When first elected in 2002, Harrison became the only certified law enforcement officer to serve as Wake County Sheriff.
And in the 16 years since, it wasn't uncommon for him to show up at crime scenes or even handle the occasional call himself.
Thursday evening, as Harrison was returning from a meeting, he heard a domestic-violence call come across his radio.
"I was about five miles from it and, of course, you know me, I'm going to answer it and I was the first car there."
Harrison, a Republican, was always dependent upon many in Wake County's Democratic Party majority to vote for him.
And they did for four terms.
But earlier this month the blue tide that swamped Wake County apparently washed him out of office.
He said he believes his significant loss was more a result of an anti-Trump sentiment than a reflection of the job he's done.
From the beginning, he said his goal was to provide professional law enforcement to the people of Wake County.
And when he first took office, he refused to fire people who had been loyal to John Baker, Jr. the longtime sheriff he defeated.
"There was a list that I was given that I should fire because of the loyalty to Sheriff Baker. Well, the way I look at it they should have been loyal to Sheriff Baker. They were working for Sheriff Baker," Harrison said. "It's just like the people that work for me. They were loyal to me. They will be loyal to Sheriff Gerald Baker too, the new sheriff.
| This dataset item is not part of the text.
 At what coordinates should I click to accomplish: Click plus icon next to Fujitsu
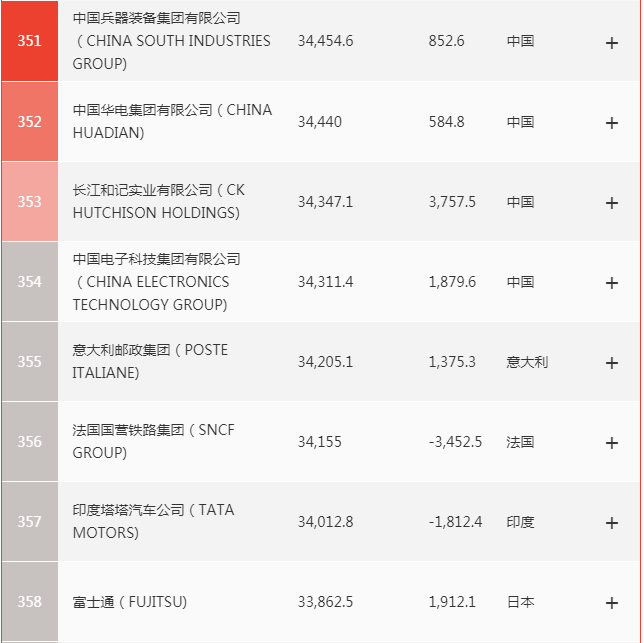click(x=612, y=602)
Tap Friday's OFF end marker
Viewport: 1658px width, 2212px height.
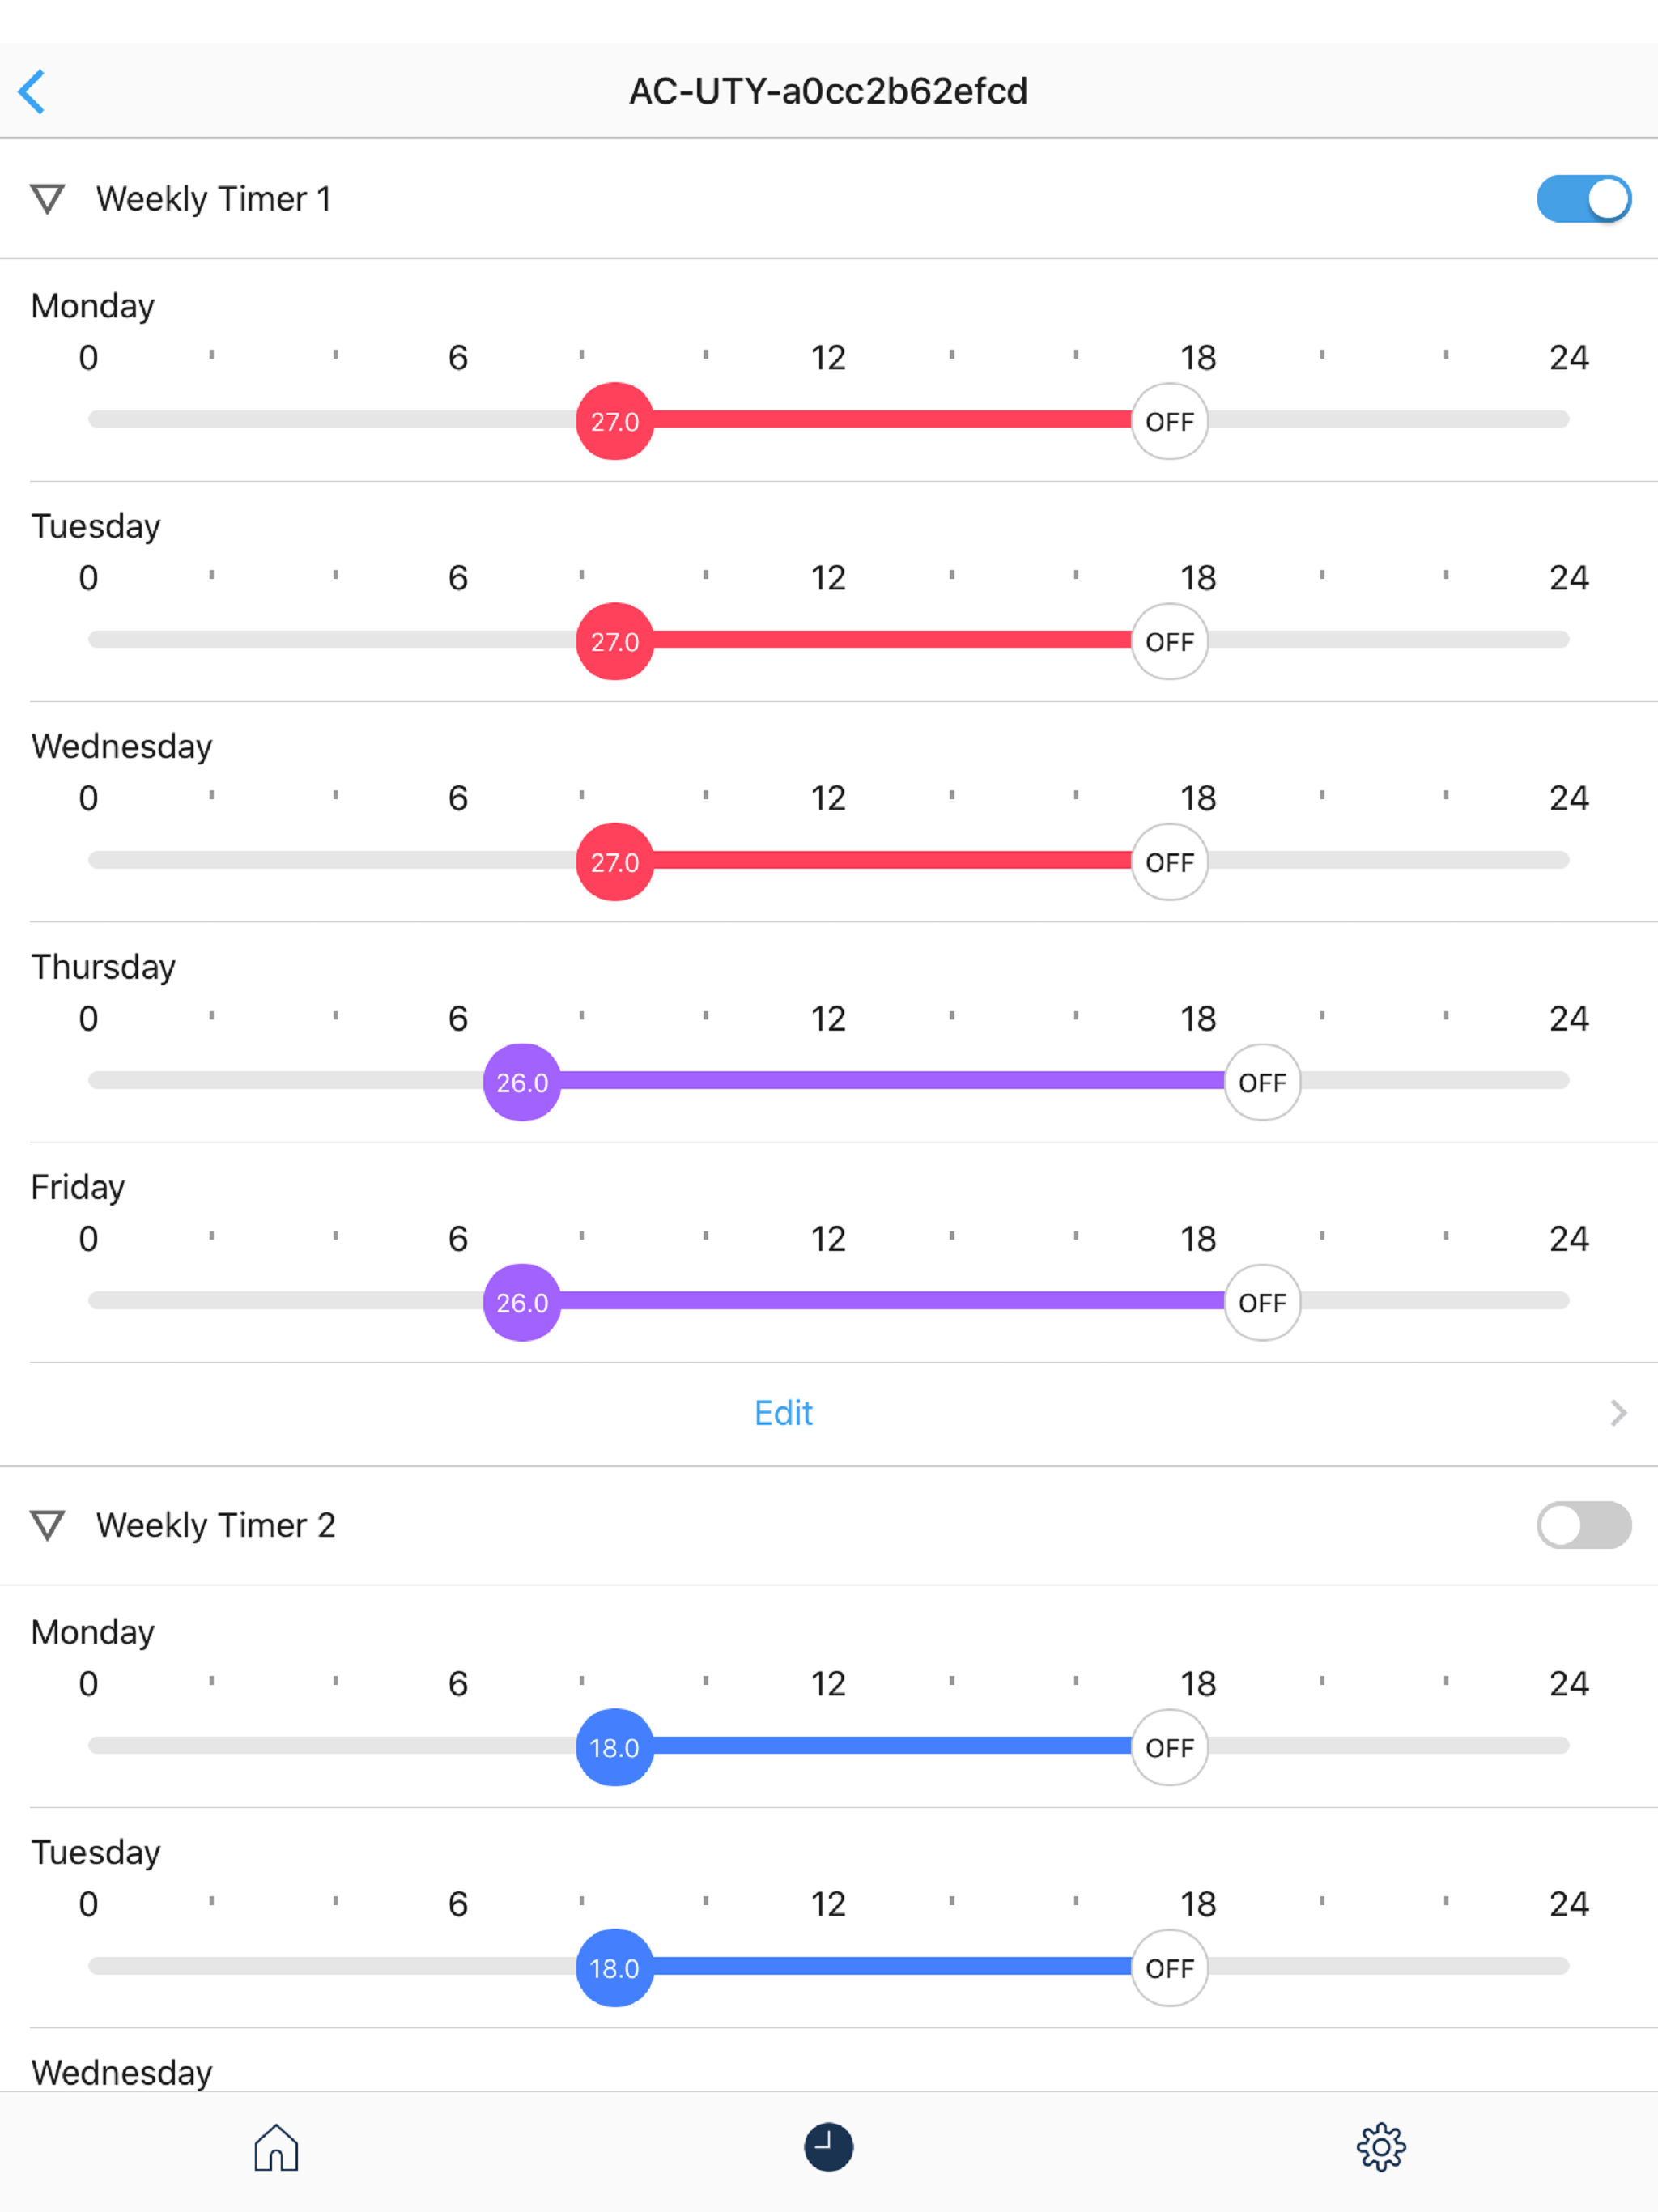1262,1302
They will be loyal to him if he gives them the opportunity."
Harrison said he believes the new sheriff will give staffers the benefit of the doubt.
He will be watching while enjoying his hobbies of raising horses and bloodhounds.
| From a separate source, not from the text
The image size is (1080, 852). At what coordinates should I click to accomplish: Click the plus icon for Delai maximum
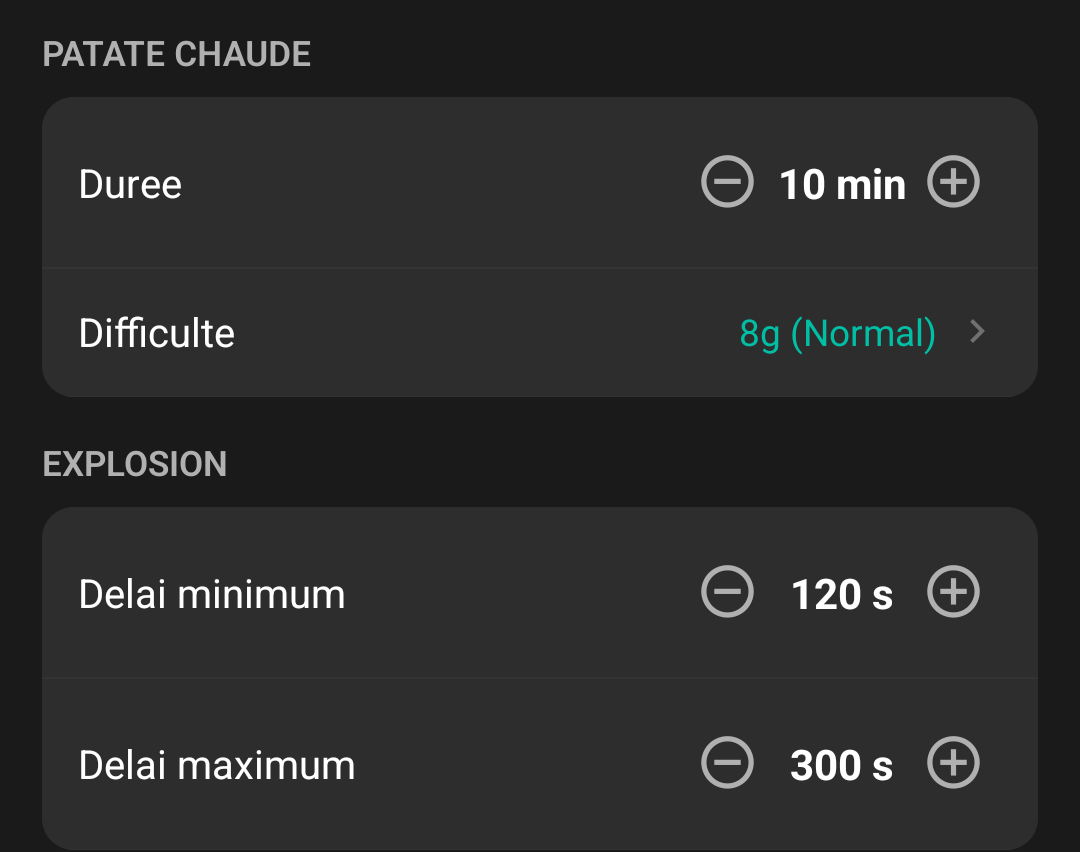(x=954, y=764)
And he said he will also be enjoying the most important thing in life -- family.
"As my granddaughter told me and my grandson, 'We'll have more paw-paw time.'"
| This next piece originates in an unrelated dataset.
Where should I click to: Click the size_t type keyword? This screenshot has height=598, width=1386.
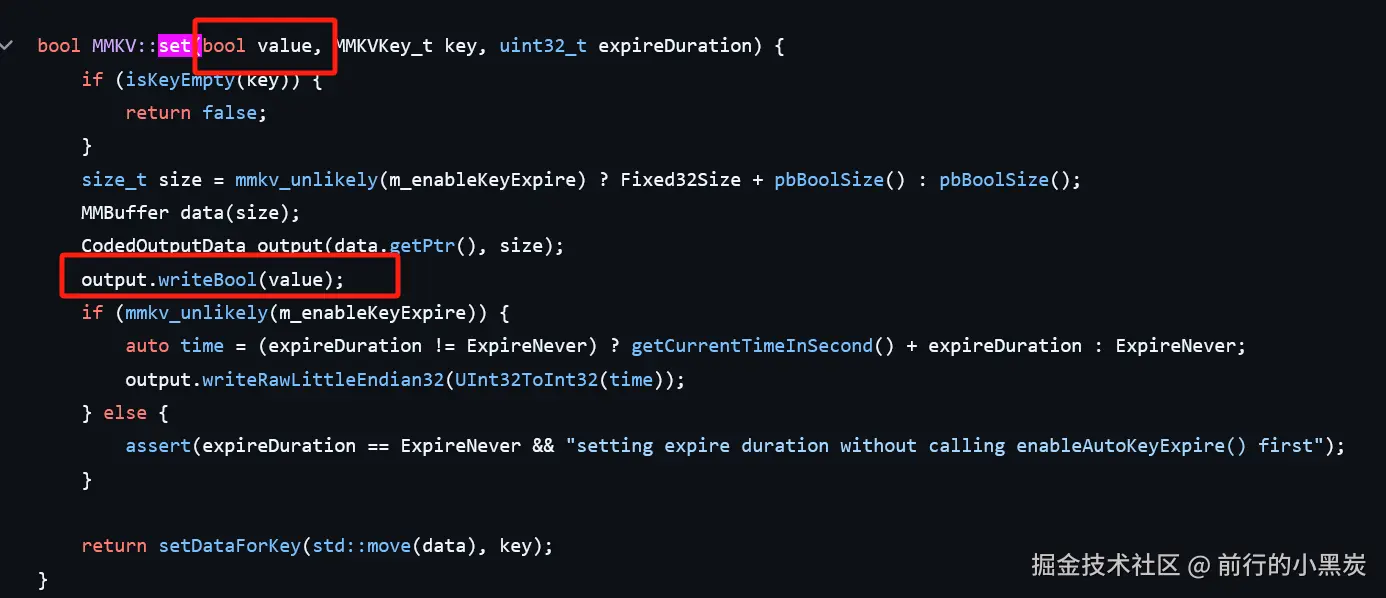click(115, 180)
Probably one of the biggest criticisms of Harrison through the years was his participation in the federal government's 287-g program in which his deputies help immigration authorities identify people in the country illegally.
It's a program his successor has vowed to end in Wake County.
But Harrison has no regrets.
And he won't rule out running for office again.
"I don't rule anything out," he said. "Whichever way God sends me, that's where I'm going to go."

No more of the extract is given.